Pejado de gelos, e impelido pelo violento e frígido Minuano (12), entrava o inverno despojando os salsos e as timboubas de sua linda folhagem, e amarelecendo os campos. No crepúsculo da tarde já não se ouvia o saudoso piar da codorna, que agachada na touceira de macega, evitava temerosa as garras do carnívoro chimango, que esvoaçava em redor. Já o garruto e vigilante quero-quero não estendia os seus voos muito além dos banhados, e posto num desplante quase vertical esperava atento o inseto com que se alimenta, e que nos lugares mais relvosos busca abrigo contra os arremessões do Minuano. O cope indiano de Alegrete já acolhia o soldado de formas atléticas do capitão Chico, e sua família; e à porta de sua cabana via-se cintilar com a luz do sol a temível lança, que tantas vezes se enristara contra os artiguenhos, e que aí se hasteava durante o dia, como o marcial distintivo de um lanceiro de Abreu. As famílias guarani, que ocorriam para a piedosa celebração da paixão do Redentor, tinham hospedagem aberta na aldeia: sendo-lhes comum o trabalho e aprestos que procediam esse ato, afim de preenchê-lo sem omissão da menor solenidade, sem deixar-se de observar escrupulosamente os preceitos tradicionais que lhe eram atribuídos, e que os velhos índios tinham bem impressos em sua memoria.
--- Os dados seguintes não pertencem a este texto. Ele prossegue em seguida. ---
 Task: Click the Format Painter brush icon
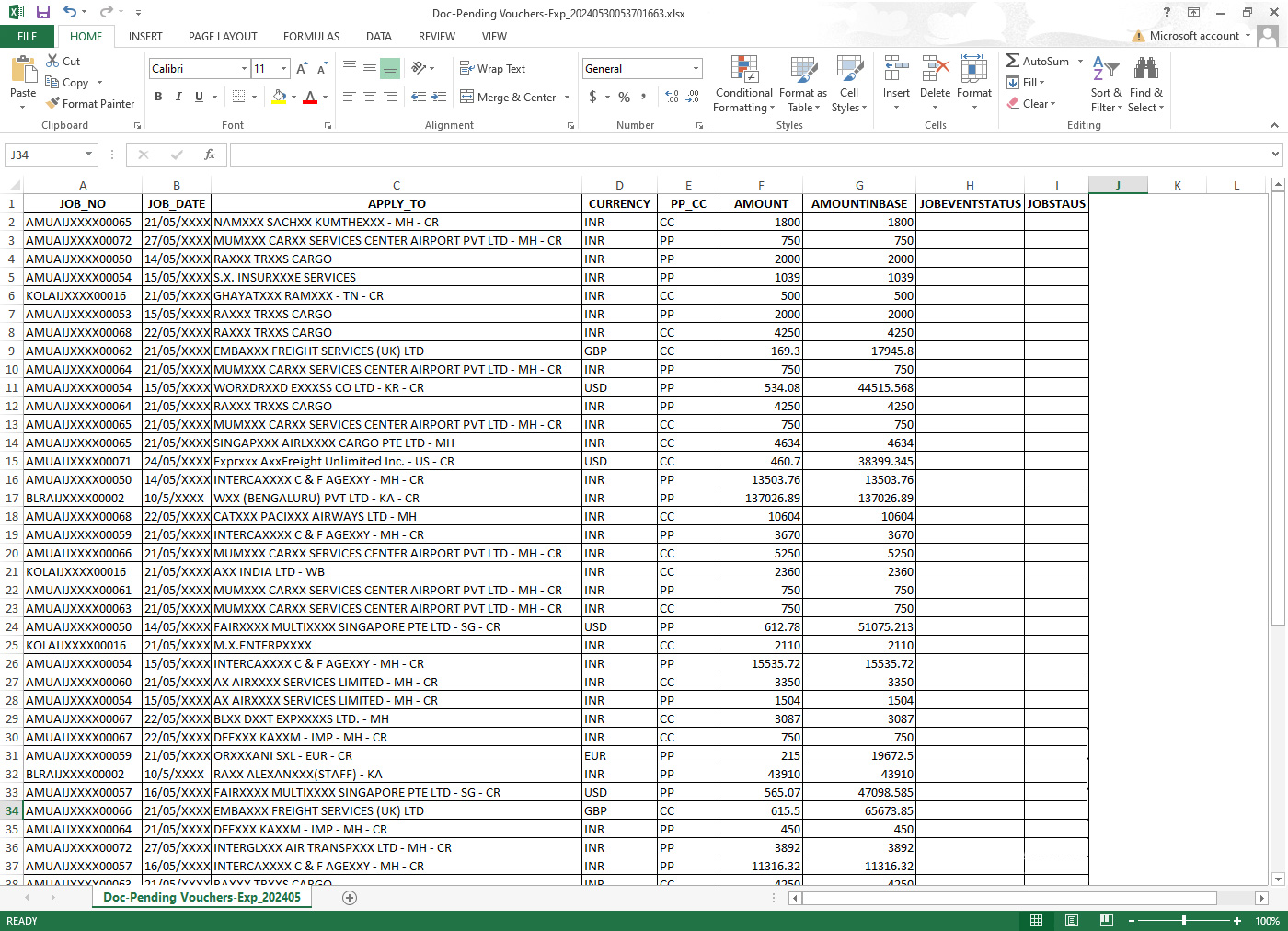(53, 104)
(8) Para bem compreender esta frase local, cumpre saber que nada assegura tanto o ânimo e pujança do cavaleiro do Sul, e firma sua esperança, como o laço que traz enrolado ao lado direito da garupa, e preso a atilhos de couro, a que chamam tentos.
(9) Palavra que equivale a arrebanhar, ou levar diante de si uma ponjão de animais cavalares ou vacuns.
(10) Pedaço de baeta de cor frisante, com que os homens do campo cingem o ventre, e serve para diferentes místeres.
(11) Pelego: pele de cordeiro que serve de cochim sobre o lombilho. Maleta: sacco estreito com dous fundos para conduzir fato. Posoêlo: alforges de couro cru, que se traz sobre a garupa.
(12) Vento do Oeste.

III.
Domingo de Ramos.

Era Domingo de Ramos [15 de Março]; e ao primeiro alvor do dia, depois da chamada militar dos lanceiros, dirigiu-se a companhia, de mistura com os seus hospedes, ao mato vizinho; e, passado algum tempo voltaram para a aldeã processionalmente e conduzindo cada um índio uma grande braçada de folhas da palmeira geribá, que servissem para colmar as cabanas onde se devia exercer o serviço divino durante a semana da paixão, e representar os últimos martírios do Salvador.
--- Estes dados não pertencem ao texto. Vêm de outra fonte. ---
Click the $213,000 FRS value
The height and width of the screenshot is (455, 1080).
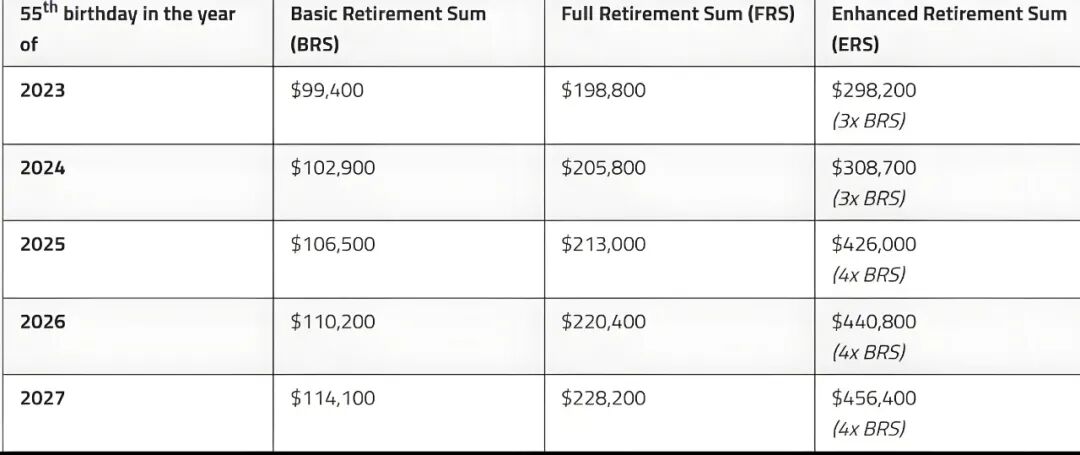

Este préstito misterioso, imitando a oração triunfal do Homem-Deus, quando se apresentou às portas de Hyerosolima [Jerusalém], executou-se silenciosamente e com regularidade militar: e os índios, envolvidos nas folhas, semelhavam massas moventes de verdura, que caminhavam para a aldeia por própria ação, a formar os recintos em que se deviam praticar aqueles atos expiatórios. Nesse dia, precedendo a bênção da cabana, que devia servir de santuário naquela solenidade, aí celebrou missa o capelão de Alegrete, anunciando à devota assembleia que ia começar a semana em que a cristandade comemorava a paixão de Jesus Cristo, e devia manifestar-se contrita por piedosos exercícios, e por atos expiatórios de penitencia.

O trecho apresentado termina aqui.